Training Simplex Specialists

From Infrastructure to Fine-Tuned Models

9 January 2026 18 min read

Simplex's cognitive architecture relies on domain-specific specialists—fine-tuned language models that excel at particular tasks. This post documents our complete training pipeline: infrastructure selection, AWS provisioning, LoRA fine-tuning scripts, and why we're starting with Python before porting to pure Simplex.

The Training Challenge

Simplex's hive architecture routes tasks to specialists based on semantic similarity. Each specialist is a LoRA adapter trained on top of a shared base model (Qwen3-8B). The challenge: training 52+ specialists efficiently without breaking the bank.

Our requirements:

Cost efficiency: Full pipeline under $15 per run
Reproducibility: Same inputs produce identical adapters
Modularity: Train individual specialists or the full catalog
Export ready: Output GGUF files compatible with Ollama

Infrastructure Selection

We evaluated three approaches before settling on AWS spot instances:

Option	Pros	Cons	Cost (Full Pipeline)
Local GPU	No cloud costs, instant access	Requires 24GB+ VRAM, ties up dev machine	~$2 electricity
Colab/Kaggle	Free tier available, no setup	Session limits, inconsistent GPU availability	$0-10 (Pro tier)
AWS Spot	Reliable, scriptable, 24GB A10G	Potential interruption, initial setup	$8-14

AWS spot instances won on reliability and automation.
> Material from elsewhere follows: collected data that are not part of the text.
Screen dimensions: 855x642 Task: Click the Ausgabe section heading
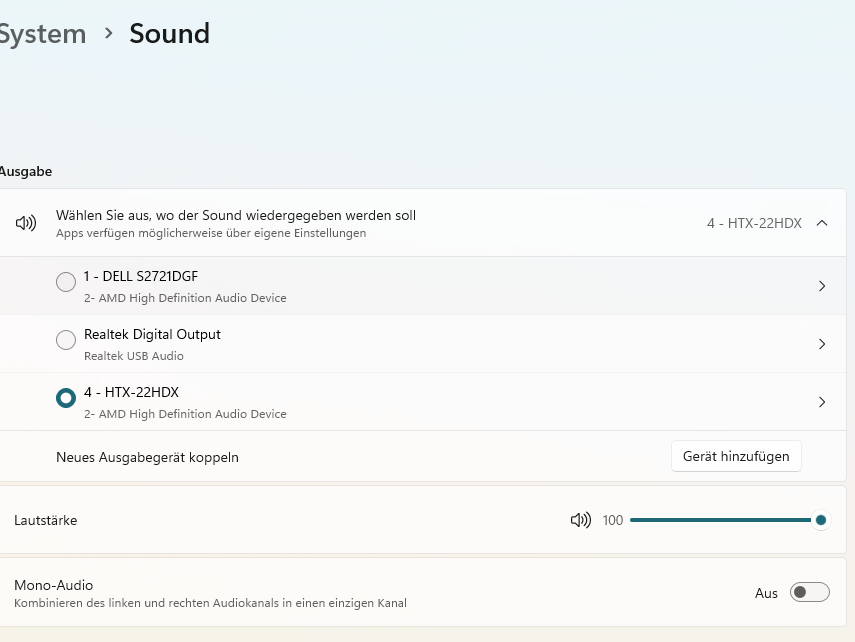click(x=25, y=172)
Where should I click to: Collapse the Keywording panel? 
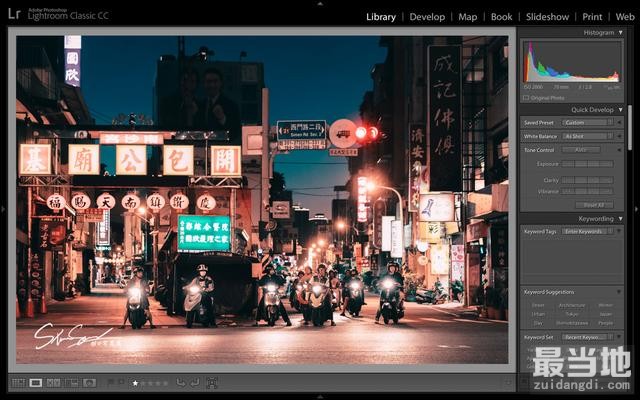tap(620, 218)
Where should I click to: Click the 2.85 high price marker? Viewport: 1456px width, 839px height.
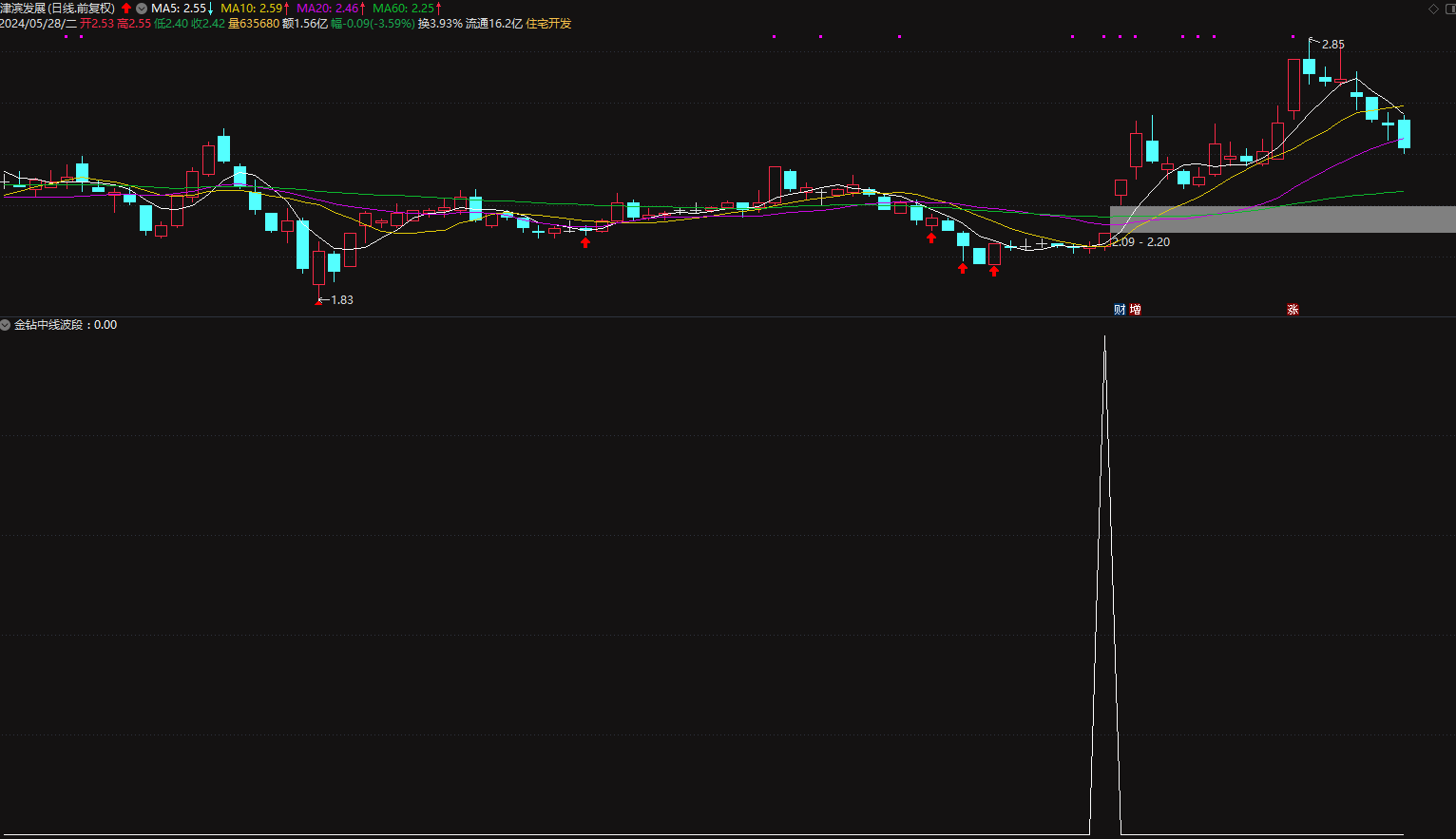click(1332, 45)
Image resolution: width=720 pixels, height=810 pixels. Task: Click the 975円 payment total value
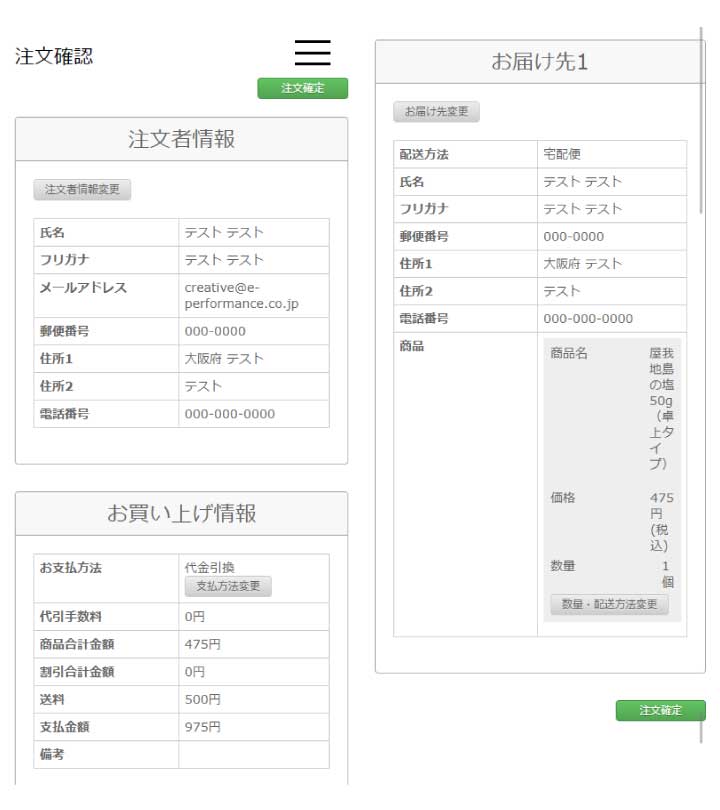[x=202, y=727]
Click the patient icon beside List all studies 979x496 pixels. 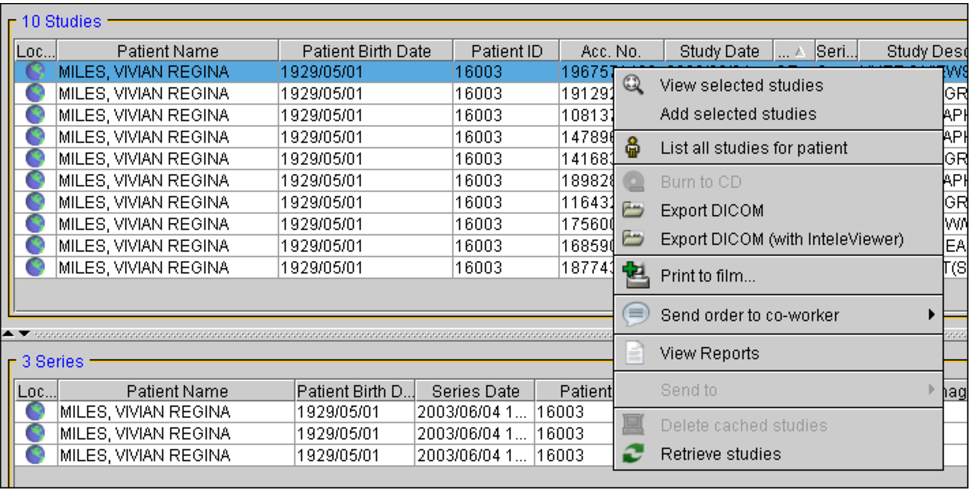pos(633,148)
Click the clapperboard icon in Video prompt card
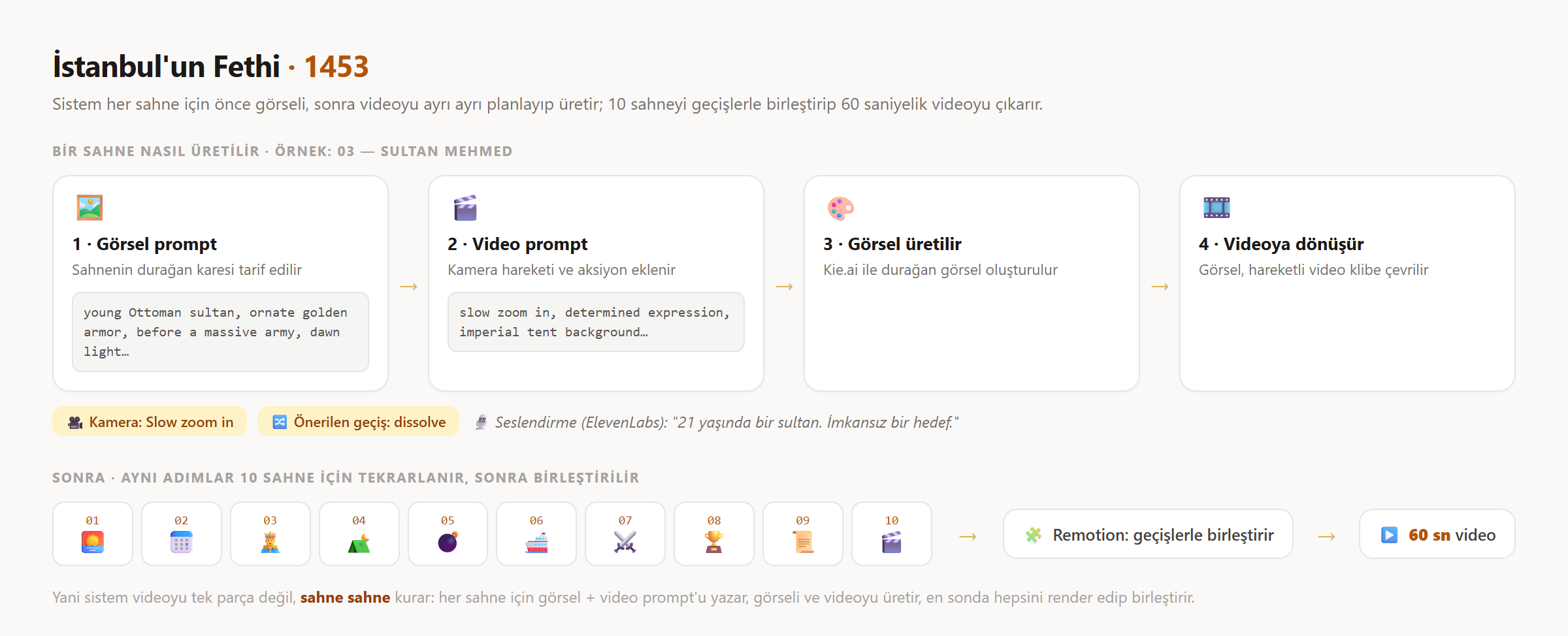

The g5.xlarge instance type provides a single NVIDIA A10G with 24GB VRAM—enough for 8B parameter models with LoRA. Spot pricing typically runs 60-70% below on-demand rates.

Instance Selection

g5.xlarge: 1x A10G (24GB), 4 vCPU, 16GB RAM — $1.01/hr on-demand, ~$0.35/hr spot. Sweet spot for single-adapter training. For parallel training of multiple specialists, scale to g5.12xlarge (4x A10G, 96GB total).

AWS Provisioning

Infrastructure is defined in Terraform for reproducibility. The setup creates:

EC2 instance with Deep Learning AMI (Ubuntu 22.04, NVIDIA drivers pre-installed)
Security group allowing SSH access
IAM role with S3 access for artifact storage
200GB gp3 EBS volume for model weights and datasets

Terraform Configuration

# variables.tf - Key configuration options
variable "instance_type" {
  description = "EC2 instance type"
  type        = string
  default     = "g5.xlarge"

  validation {
    condition = contains([
      "g4dn.xlarge", "g4dn.2xlarge",
      "g5.xlarge", "g5.2xlarge", "g5.12xlarge",
      "p3.2xlarge"
    ], var.instance_type)
    error_message = "Must be a GPU instance type."
  }
}

variable "use_spot_instance" {
  description = "Use spot instance for cost savings"
  type        = bool
  default     = true
}

variable "spot_max_price" {
  description = "Maximum hourly price for spot"
  type        = string
  default     = "0.50"  # 50% of on-demand
}

The bootstrap script (user_data.sh) runs on instance launch, installing dependencies automatically:

#!/bin/bash
# Verify NVIDIA drivers
nvidia-smi

# Create Python environment
python3 -m venv ~/simplex-training
source ~/simplex-training/bin/activate

# Install PyTorch with CUDA 12.1
pip install torch torchvision torchaudio \
  --index-url https://download.pytorch.org/whl/cu121

# Install training dependencies
pip install transformers>=4.40.0 accelerate>=0.27.0 \
  datasets>=2.18.0 peft>=0.10.0 bitsandbytes>=0.43.0 \
  trl>=0.8.0 wandb>=0.16.0

# Configure credentials (from Terraform variables)
wandb login $WANDB_API_KEY
huggingface-cli login --token $HF_TOKEN

Quick Launch Scripts

For those who prefer shell scripts over Terraform:

# Launch a spot instance
./launch_instance.sh

# SSH once ready (~3-5 minutes)
ssh -i ~/.ssh/<your-private-key>.pem ubuntu@<instance-ip>

# When finished
./terminate_instance.sh

The Training Pipeline

Training proceeds through five stages, each producing a LoRA adapter that's merged into the final model:

Stage	Purpose	Training Time	Dataset Size
1. Context Protocol	Simplex memory format understanding	4-6 hours	100K examples
2. Confidence Calibration	Well-calibrated confidence outputs	2-4 hours	50K examples
3. Belief Revision	Updating beliefs on new evidence	2-4 hours	30K examples
4. Neural IR/Gates	Soft logic, gradient-aware outputs	2-3 hours	25K examples
5. Specialists	Domain-specific LoRA adapters	30-60 min each	10-50K per domain

Stage 1: Context Protocol Training

The context protocol teaches the model Simplex's memory format. The model learns to parse and generate responses using episodic, semantic, procedural, and working memory contexts:

# Example training prompt
<context>
  <episodic>User asked about Rust async patterns yesterday</episodic>
  <semantic>Rust uses async/await with the tokio runtime</semantic>
  <belief confidence="0.85">User prefers concrete examples</belief>
</context>

Query: How do I handle multiple futures?

# Expected output references context appropriately
Response: Building on our async discussion, here's a concrete example
using tokio::join! to await multiple futures concurrently...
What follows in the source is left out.